Langkah ini menunjukkan adanya ketertarikan besar dari SpaceX terhadap teknologi kecerdasan buatan, khususnya dalam bidang pengembangan perangkat lunak berbasis AI.
Kerja sama ini tidak hanya sekadar investasi, tetapi juga mencerminkan arah baru dalam strategi bisnis SpaceX dan ekosistem perusahaan yang terkait dengan Musk. Dengan menggandeng Cursor, SpaceX berpotensi memperkuat kemampuan internalnya dalam membangun sistem otomatisasi, pengembangan kode yang lebih efisien, serta integrasi AI dalam berbagai proyek teknologi tinggi, termasuk eksplorasi luar angkasa dan sistem komunikasi satelit.

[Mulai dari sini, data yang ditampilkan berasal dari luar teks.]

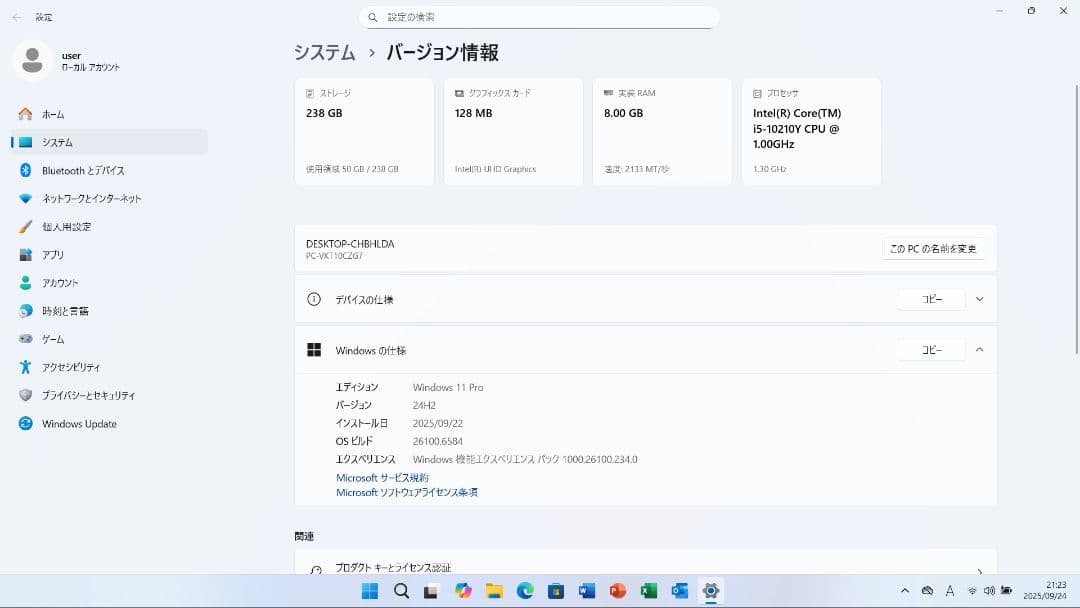
Task: Collapse the Windows の仕様 section
Action: click(x=978, y=350)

Secara lebih luas, langkah ini menjadi sinyal kuat bahwa perusahaan-perusahaan dalam lingkaran Elon Musk semakin agresif dalam memasuki ranah AI developer tooling. Persaingan di industri teknologi pun diprediksi akan semakin ketat, seiring meningkatnya kebutuhan akan solusi pengkodean berbasis AI yang cepat, akurat, dan skalabel.
Jika akuisisi ini benar-benar terealisasi, Cursor berpotensi menjadi salah satu pemain kunci dalam revolusi pengembangan perangkat lunak berbasis kecerdasan buatan di masa depan.